Article first published in the Law Society Gazette - 5th May 2014 - click here.
The last piece of substantive legislation to address the issue of data protection dates back to 1998. Sixteen years on, data processing technology has advanced at a record pace and current legislation is no longer fit for purpose. The sheer volume of data held by organisations, coupled with the international nature of our individual online activities, means our data is everywhere and potentially accessible to anyone who has the right tools.
A data loss incident can happen at any time and is never convenient. Whether the cause is internal action or external attack, law firms need to ascertain what they can do proactively to mitigate the risk of data loss. If such an event does occur, proven and tested processes need to be in place for the firm to deal with the issue alongside its day-to-day operations.
If a law firm is unable to demonstrate that it has taken all reasonable steps to protect its systems, not only will it be breaching regulatory obligations, but reputations will also be at risk.
There is a clear challenge facing the implementation of any new piece of legislation relating to the protection and security of data, however. This must reflect the reality of the way we use technology to process and use data now, while also attempting to be rather more ‘future-proof’ than its predecessor, taking into account the potential for new technologies and new trends, both in data usage and also, significantly, in cyberthreats, which are an inevitability rather than a possibility.
The proposed General Data Protection Regulation (GDPR) currently being negotiated in the EU seeks to address this issue by providing harmonised and robust provisions across all 28 member states, including fines that are high enough to deter even the largest companies from non-compliance. It acknowledges that misuse or loss of personal data can have a devastating effect on individuals and, as such, the organisations who process such data should be held accountable.
The GDPR is currently in draft form and only part-way through the legislative process. It is hoped, however, that by the end of 2014 we will see an agreed form which can be implemented two years later.
The GDPR will bring some fundamental changes to the way that businesses must handle and protect the data they process. For law firms taking proactive steps in light of current and future cyberthreats, some of the most significant changes will be that:
- The regulation will apply not only to all organisations established in the EU, as under existing legislation, but also to those outside the EU offering goods or services to EU citizens, or monitoring their behaviour. This significantly widens the net as to who may be caught by the GDPR, and therefore who must comply with its provisions. This will clearly be significant if your firm has offices overseas.

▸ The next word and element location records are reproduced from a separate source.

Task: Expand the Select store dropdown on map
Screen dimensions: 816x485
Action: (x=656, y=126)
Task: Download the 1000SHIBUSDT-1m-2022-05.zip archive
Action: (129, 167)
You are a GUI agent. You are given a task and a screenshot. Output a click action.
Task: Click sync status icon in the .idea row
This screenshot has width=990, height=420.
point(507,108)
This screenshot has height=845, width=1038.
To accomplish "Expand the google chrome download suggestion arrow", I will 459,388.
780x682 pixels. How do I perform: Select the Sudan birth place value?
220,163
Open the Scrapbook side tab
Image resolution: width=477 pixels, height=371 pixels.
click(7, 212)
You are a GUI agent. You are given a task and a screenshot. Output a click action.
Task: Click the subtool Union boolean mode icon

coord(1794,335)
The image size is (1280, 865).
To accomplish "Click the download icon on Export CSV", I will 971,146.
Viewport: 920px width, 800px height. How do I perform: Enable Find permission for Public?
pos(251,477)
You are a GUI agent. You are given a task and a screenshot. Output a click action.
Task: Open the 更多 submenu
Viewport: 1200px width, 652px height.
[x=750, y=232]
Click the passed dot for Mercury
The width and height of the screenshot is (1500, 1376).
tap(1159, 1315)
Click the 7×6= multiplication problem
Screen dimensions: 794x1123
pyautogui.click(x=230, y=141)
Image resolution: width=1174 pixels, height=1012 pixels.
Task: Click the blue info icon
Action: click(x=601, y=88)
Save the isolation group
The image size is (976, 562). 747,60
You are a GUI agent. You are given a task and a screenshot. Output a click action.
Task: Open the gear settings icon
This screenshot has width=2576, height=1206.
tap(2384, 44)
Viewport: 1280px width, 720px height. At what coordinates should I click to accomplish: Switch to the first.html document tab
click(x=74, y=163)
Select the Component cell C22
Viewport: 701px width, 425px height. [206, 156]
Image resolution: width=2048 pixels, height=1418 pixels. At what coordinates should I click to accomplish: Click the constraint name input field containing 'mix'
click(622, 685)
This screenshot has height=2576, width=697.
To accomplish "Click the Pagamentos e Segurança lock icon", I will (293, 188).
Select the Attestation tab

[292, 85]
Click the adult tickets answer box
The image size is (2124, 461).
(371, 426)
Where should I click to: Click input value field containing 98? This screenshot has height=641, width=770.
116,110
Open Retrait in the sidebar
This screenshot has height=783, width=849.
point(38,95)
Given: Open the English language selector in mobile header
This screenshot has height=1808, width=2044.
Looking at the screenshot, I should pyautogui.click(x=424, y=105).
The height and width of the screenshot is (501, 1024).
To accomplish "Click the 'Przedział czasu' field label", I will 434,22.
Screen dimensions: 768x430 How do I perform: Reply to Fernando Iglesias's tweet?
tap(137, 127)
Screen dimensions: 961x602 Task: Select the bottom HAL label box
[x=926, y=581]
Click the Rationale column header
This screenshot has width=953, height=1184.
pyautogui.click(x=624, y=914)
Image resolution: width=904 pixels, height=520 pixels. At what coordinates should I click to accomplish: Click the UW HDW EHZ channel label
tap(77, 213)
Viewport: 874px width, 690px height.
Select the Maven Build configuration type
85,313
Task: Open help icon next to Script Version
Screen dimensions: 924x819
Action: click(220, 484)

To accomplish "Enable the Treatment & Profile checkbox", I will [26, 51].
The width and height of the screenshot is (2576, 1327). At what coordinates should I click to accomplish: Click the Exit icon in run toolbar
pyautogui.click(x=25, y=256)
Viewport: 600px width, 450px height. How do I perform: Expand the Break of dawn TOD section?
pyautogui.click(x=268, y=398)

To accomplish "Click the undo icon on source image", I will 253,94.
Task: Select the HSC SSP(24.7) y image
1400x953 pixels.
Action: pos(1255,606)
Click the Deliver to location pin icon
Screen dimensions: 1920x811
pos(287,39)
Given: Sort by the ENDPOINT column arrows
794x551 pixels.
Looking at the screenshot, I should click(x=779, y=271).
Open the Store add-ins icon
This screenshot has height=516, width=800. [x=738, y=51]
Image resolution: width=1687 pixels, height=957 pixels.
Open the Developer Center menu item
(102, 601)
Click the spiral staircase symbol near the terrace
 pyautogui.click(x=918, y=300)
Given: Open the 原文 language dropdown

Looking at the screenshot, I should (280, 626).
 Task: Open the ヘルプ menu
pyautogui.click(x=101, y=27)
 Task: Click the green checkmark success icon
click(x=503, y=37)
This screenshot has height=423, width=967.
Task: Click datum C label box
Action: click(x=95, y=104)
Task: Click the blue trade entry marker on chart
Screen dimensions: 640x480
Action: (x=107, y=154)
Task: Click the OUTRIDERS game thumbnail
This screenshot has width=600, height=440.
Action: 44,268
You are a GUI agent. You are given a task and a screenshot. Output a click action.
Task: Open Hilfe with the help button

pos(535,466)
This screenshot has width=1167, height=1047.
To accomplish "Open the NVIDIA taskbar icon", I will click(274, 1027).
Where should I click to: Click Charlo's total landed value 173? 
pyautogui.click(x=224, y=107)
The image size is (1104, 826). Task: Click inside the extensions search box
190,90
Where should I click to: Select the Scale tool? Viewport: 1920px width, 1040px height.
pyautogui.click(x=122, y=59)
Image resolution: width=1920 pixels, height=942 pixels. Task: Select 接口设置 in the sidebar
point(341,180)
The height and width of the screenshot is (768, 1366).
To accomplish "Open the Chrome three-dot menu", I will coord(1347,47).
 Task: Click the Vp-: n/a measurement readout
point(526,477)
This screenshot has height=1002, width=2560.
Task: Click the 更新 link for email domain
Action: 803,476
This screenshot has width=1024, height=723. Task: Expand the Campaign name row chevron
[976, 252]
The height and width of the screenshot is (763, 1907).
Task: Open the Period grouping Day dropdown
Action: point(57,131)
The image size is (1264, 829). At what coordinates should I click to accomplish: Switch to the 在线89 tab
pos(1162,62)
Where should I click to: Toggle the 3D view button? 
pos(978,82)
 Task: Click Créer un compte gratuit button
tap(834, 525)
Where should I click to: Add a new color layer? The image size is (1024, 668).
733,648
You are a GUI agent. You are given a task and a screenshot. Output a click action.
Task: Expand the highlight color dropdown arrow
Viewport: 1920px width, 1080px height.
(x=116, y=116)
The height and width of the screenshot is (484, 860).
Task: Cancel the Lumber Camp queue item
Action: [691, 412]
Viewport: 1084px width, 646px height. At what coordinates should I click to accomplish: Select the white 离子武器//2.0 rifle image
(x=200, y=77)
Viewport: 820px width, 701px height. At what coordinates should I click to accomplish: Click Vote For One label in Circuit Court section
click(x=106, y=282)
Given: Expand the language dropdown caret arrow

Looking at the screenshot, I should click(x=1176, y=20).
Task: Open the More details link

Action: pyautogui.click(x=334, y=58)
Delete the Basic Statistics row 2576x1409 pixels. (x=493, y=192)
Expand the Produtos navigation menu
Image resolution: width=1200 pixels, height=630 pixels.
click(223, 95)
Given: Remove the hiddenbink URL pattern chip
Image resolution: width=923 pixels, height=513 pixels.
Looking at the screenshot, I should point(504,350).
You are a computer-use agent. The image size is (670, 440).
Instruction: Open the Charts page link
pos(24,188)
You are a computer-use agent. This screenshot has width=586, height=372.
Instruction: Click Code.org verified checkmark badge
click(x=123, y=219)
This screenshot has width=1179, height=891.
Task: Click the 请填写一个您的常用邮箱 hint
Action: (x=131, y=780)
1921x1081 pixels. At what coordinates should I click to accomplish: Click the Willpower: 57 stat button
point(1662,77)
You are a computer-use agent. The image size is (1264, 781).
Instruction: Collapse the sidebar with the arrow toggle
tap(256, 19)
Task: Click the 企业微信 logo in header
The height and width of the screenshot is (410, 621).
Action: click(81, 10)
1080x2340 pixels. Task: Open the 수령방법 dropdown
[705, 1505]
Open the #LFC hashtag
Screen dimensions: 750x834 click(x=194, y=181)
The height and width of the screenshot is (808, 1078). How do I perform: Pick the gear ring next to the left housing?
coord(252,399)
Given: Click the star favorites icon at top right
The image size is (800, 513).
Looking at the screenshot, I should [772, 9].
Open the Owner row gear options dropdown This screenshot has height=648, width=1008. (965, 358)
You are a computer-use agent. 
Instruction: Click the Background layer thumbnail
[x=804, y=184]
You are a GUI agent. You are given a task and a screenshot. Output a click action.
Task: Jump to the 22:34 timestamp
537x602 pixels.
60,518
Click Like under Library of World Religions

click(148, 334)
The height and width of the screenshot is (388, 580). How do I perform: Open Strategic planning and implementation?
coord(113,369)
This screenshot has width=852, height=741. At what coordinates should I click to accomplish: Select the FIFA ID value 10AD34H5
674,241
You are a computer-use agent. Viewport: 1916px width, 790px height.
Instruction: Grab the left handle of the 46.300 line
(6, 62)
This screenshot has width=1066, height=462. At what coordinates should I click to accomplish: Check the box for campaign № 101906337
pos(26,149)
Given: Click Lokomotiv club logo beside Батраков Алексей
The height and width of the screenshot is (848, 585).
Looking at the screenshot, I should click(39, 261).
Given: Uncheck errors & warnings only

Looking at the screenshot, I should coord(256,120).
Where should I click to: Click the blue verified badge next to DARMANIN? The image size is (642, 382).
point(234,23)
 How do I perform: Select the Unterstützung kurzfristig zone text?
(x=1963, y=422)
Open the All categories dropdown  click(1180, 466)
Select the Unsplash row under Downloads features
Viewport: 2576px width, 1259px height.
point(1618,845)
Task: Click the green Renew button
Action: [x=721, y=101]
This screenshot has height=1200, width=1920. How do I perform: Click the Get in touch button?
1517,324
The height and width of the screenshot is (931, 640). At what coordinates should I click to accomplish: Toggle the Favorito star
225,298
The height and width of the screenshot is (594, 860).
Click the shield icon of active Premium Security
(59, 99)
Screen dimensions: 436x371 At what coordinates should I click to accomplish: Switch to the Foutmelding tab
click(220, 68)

- There will be increased administrative burdens in relation to the documenting of processing activities, and also the carrying out of thorough privacy impact assessments in relation to certain types of processing, to assess the associated risks and potential vulnerabilities posed by a cyberattack.
- The current draft includes fines of up to 5% of annual group-wide revenue, or €100m (£82m), whichever sum is greatest, for serious breaches of the legislation. This is in stark contrast to the current maximum fines in the UK, which stand at £500,000.
- The national supervisory authority must be notified of all data breaches (irrespective of severity) without undue delay. The suggested time frame for this in the latest draft of the regulation is 72 hours.
Organisations may also be required to inform individuals without undue delay about data breaches that could adversely affect them. The current draft of the regulation provides that, where measures such as encryption have been applied to the data in question, notifying individuals may be unnecessary.
While it is hard to quantify the damage to reputation stemming from a data loss, the new reporting requirements of the GDPR (not to mention the hugely increased fines) may act as a signifier to the markets regarding the general care and competence of a business.
This will vary depending on the industry in which a business operates. In the case of law firms, this will be of particular significance due to the highly sensitive nature of the data held, and also the importance of the maintenance of confidentiality and legal professional privilege.
While the implementation of the GDPR may seem a long way off, implementing the appropriate measures to ensure compliance will not be a straightforward task for the majority of law firms. It is likely to involve some significant investment, both in time and resources.
Understanding the way the data protection legislation landscape is developing is crucial and law firms must not underestimate the value of pre-emptive preparation, particularly in the context of cyberthreats and data loss.